■ Tâches demandées ■
1. Dites si chacun des énoncés (a), (b) et (c) concorde avec l'extrait sur la garde de Y, en répondant par oui ou par non et en citant textuellement les mots décisifs de l'extrait. (a) Y passe environ le tiers du temps avec chaque parent. (b) Les frais liés au sport A sont partagés entre les deux parents. (c) Madame soutient que Y demeure en garde partagée.
2. Rédigez la suite de l'extrait sur la garde de Y, à partir de sa dernière phrase.

2)  Y est-elle en garde partagée?

[45]        Les parties ont déposé et commenté un calendrier démontrant l’emploi du temps de Y durant l'année 2015-2016[18].  Les parties veulent ainsi établir le pourcentage de temps que Y passe avec chacun d’eux ou est sous leur responsabilité.  Y est avec chaque parent environ le tiers du temps.

[46]        Vu sa participation à l'équipe du Québec [dans le sport A], elle est régulièrement éloignée du domicile de ses parents.

[47]        À ces fins, elle est prise en charge par l'équipe pour des entraînements ou des courses qui se déroulent du mois de juin à avril et logée hors du domicile de chacun des parents le tiers de son temps.

[48]        Selon monsieur, tout le temps que Y passe au [sport A] doit être considéré comme du temps où elle est sous sa garde, puisque c'est lui qui paie entièrement les 30 000 $ de frais reliés à cette activité.

[49]        Monsieur est d’avis qu’en cumulant les jours où Y réside chez lui avec les journées où elle est [au sport A], le Tribunal devrait lui reconnaître qu’elle est à 66 % du temps sous sa responsabilité.  Le calcul de la pension alimentaire devrait donc refléter le fait que Y est effectivement sous sa garde avec accès prolongés à la mère.

[50]         Madame, quant à elle, compare plutôt le temps réel que Y passe avec son père par rapport au temps qu'elle passe avec elle pour soutenir que le temps est semblable.  Pour madame, Y demeure en garde partagée.

■ Données enregistrées ■
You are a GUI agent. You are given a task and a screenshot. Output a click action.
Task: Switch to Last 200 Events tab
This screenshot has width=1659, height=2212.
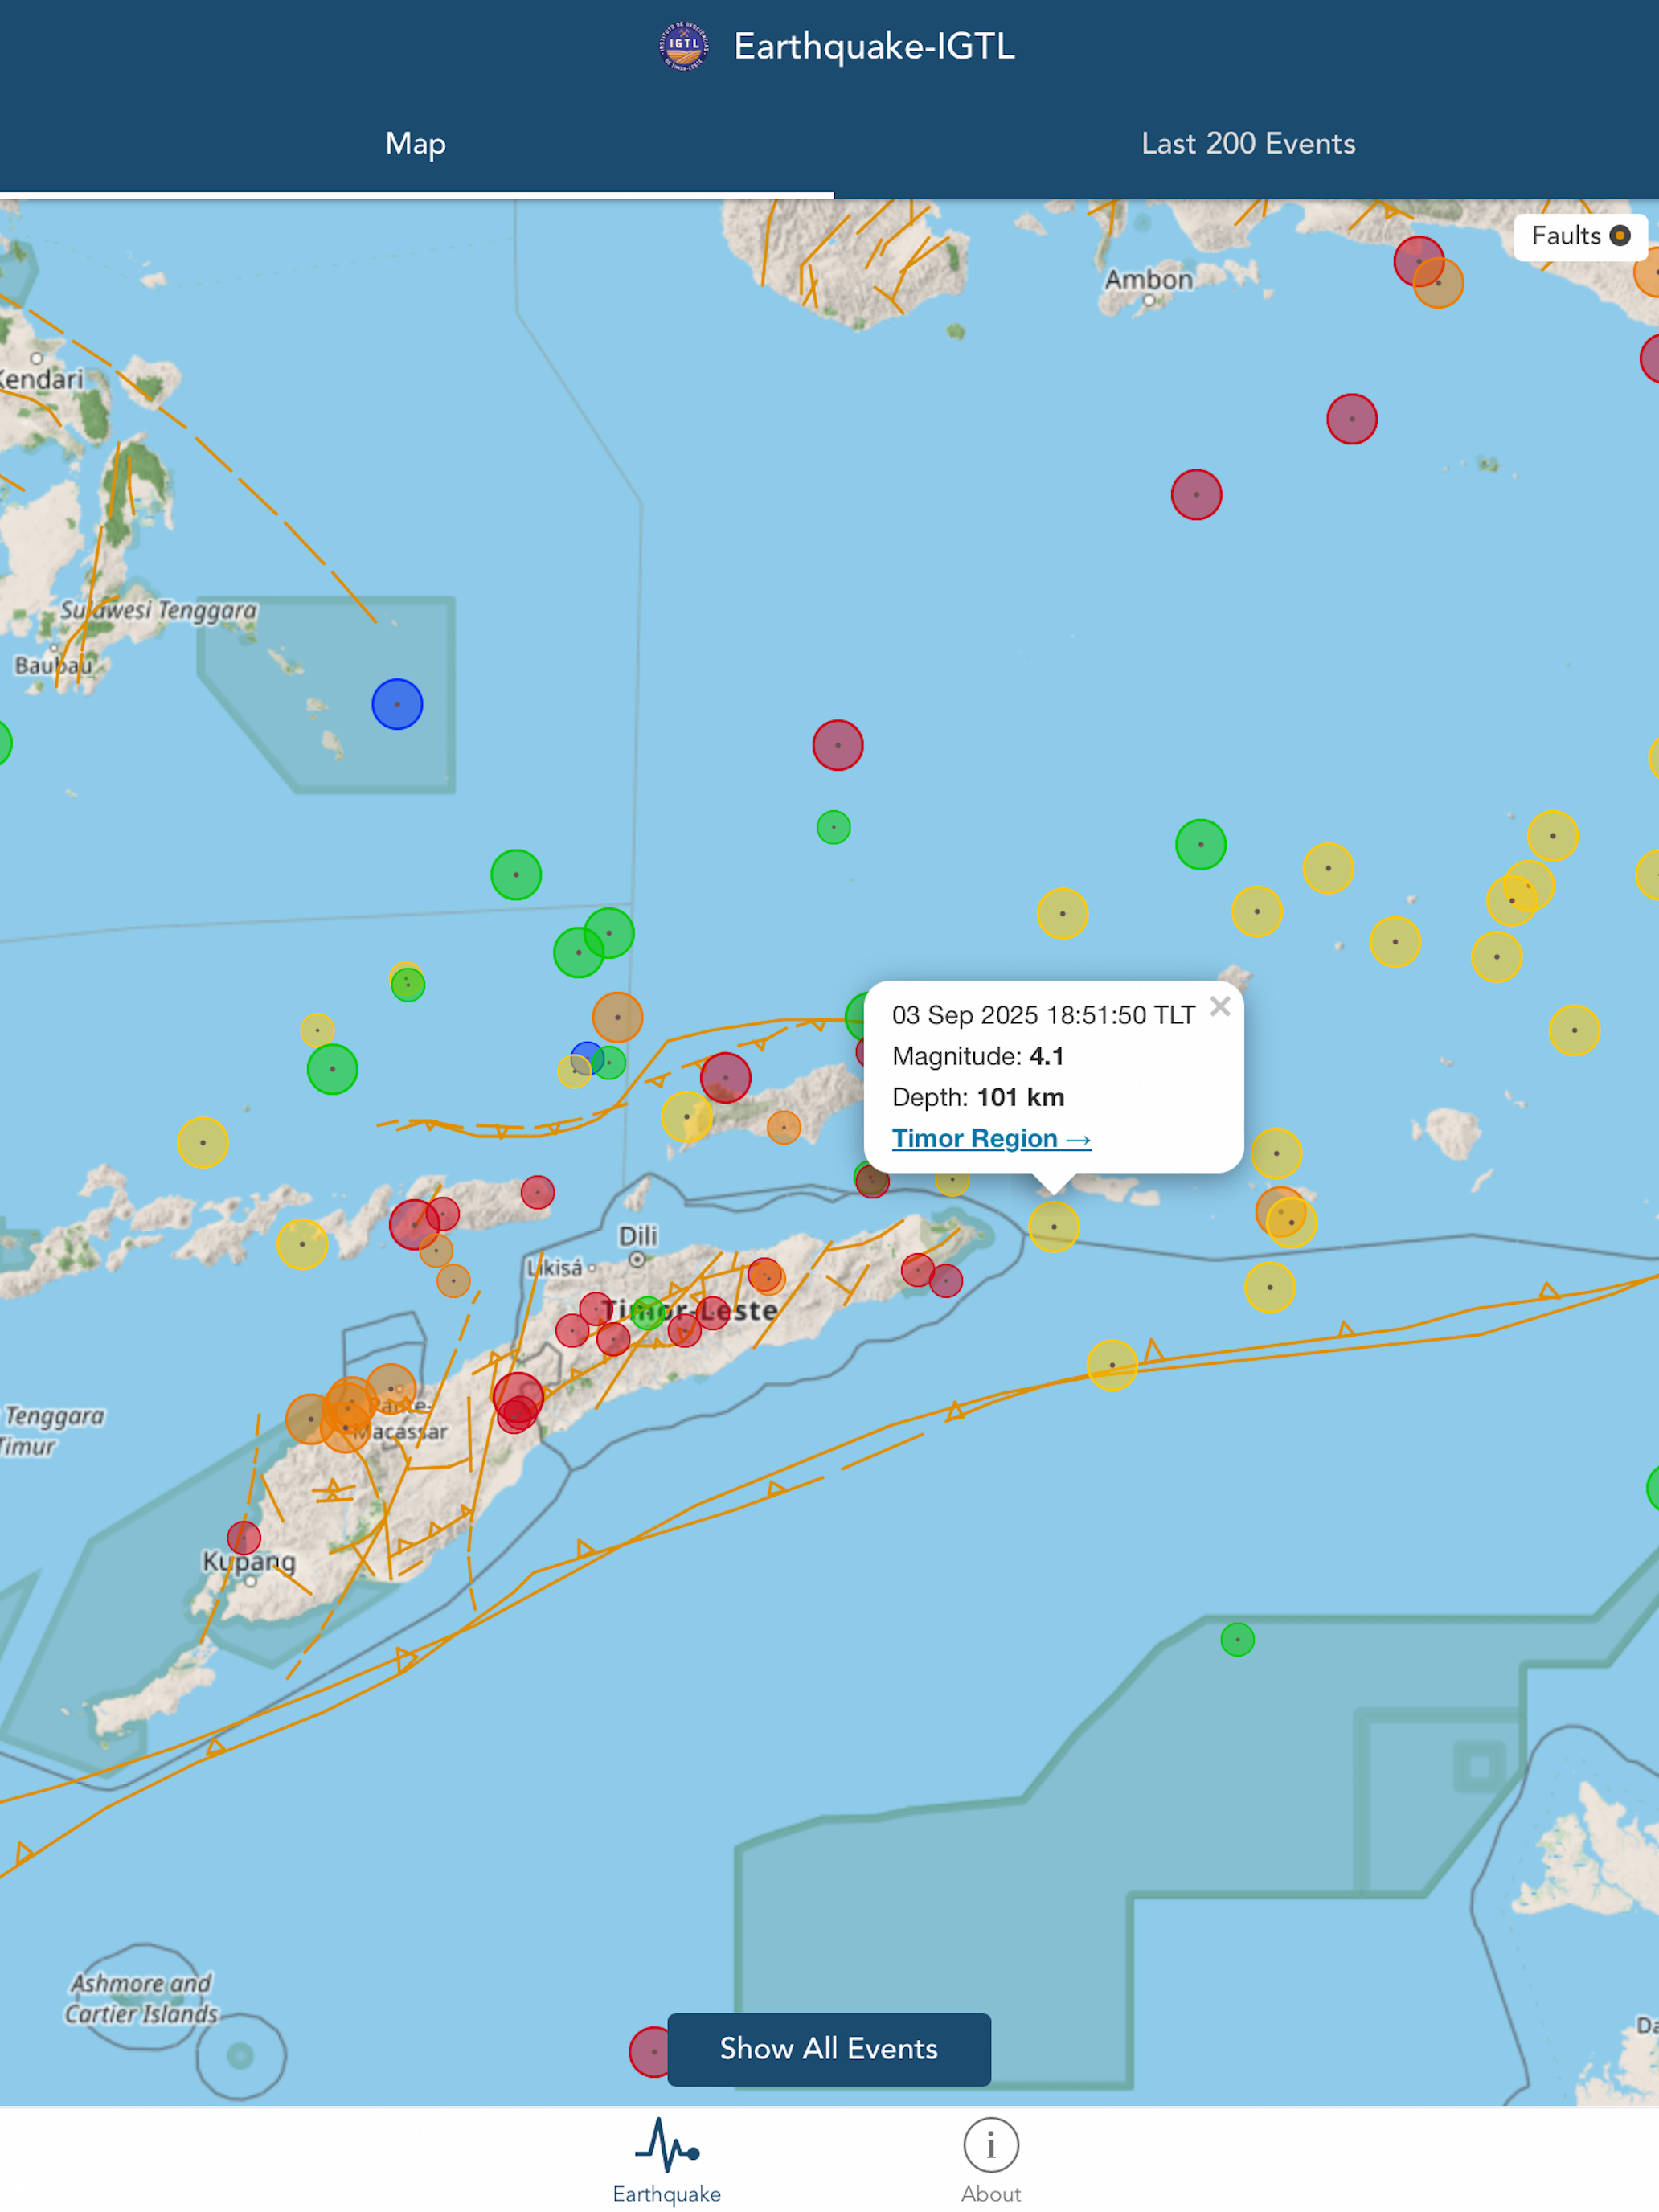[1247, 144]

■ Réponses par tâche ■
1.
(a) Oui : « Y est avec chaque parent environ le tiers du temps. »
(b) Non : « c'est lui qui paie entièrement les 30 000 $ de frais reliés à cette activité ».
(c) Oui : « Pour madame, Y demeure en garde partagée. »

2.
[51]        Selon le Tribunal, il faut considérer que si Y n'est pas au [sport A], elle passe la moitié de son temps avec son père et l'autre moitié avec sa mère.  Le fait que monsieur débourse tous les coûts liés au [sport A], car il en a largement la capacité financière et la volonté, ne change pas le principe de base selon lequel les parents ont consenti depuis 2012 à la garde partagée de la jeune fille.

[52]        Le Tribunal retient que Y demeure en garde partagée.

3) X est-il un enfant à charge?

[53]        Madame estime que X n'est plus un enfant à charge.  Il bénéficie de revenus très importants en 2015, notamment à la lumière des dividendes qui lui ont été versés par la Fiducie familiale.

[54]          X est actuellement aux études et travaille à temps partiel en plus de recevoir des revenus de la Fiducie.  Ainsi, en 2015, il gagne 61 279,69 $, soit 21 337,37 $ en revenus d'emploi en travaillant entre autres pour la compagnie de son père, 36 012,48 $ en revenus de la Fiducie et 3 929,84 $ provenant d’un régime d'épargne-étude.

[55]        Il semble que la situation sera un peu différente cette année puisqu'il est en stage coopératif et qu'il travaillera moins souvent pour la compagnie de son père.  Ainsi, pour l'année 2016, monsieur estime que les revenus d'emploi de X seront d'environ 16 000 $.

[56]        Par ailleurs, monsieur demande à madame de contribuer aux frais de X soit directement ou par le paiement d’une pension alimentaire.  Ce dernier est en deuxième année de génie à l'Université A.  Il loge dans un condo acheté par une des compagnies de son père.  Il reçoit des dividendes importants qui lui permettent de payer un loyer, les frais afférents à son condo et ses coûts de subsistance.

 

[57]        Les revenus, salaires et dividendes lui permettent de défrayer ses coûts de logement, transports, vêtements et loisirs.

[58]        X est un enfant à charge de son père et sous sa garde depuis 2009.  Ce dernier supportant l'ensemble de ses dépenses non couvertes par les salaires qu’il gagne.  Cette situation est issue de l'accord des parties mis en œuvre il y a sept ans et découle également du fait que monsieur a beaucoup plus de ressources financières et d'actifs que madame.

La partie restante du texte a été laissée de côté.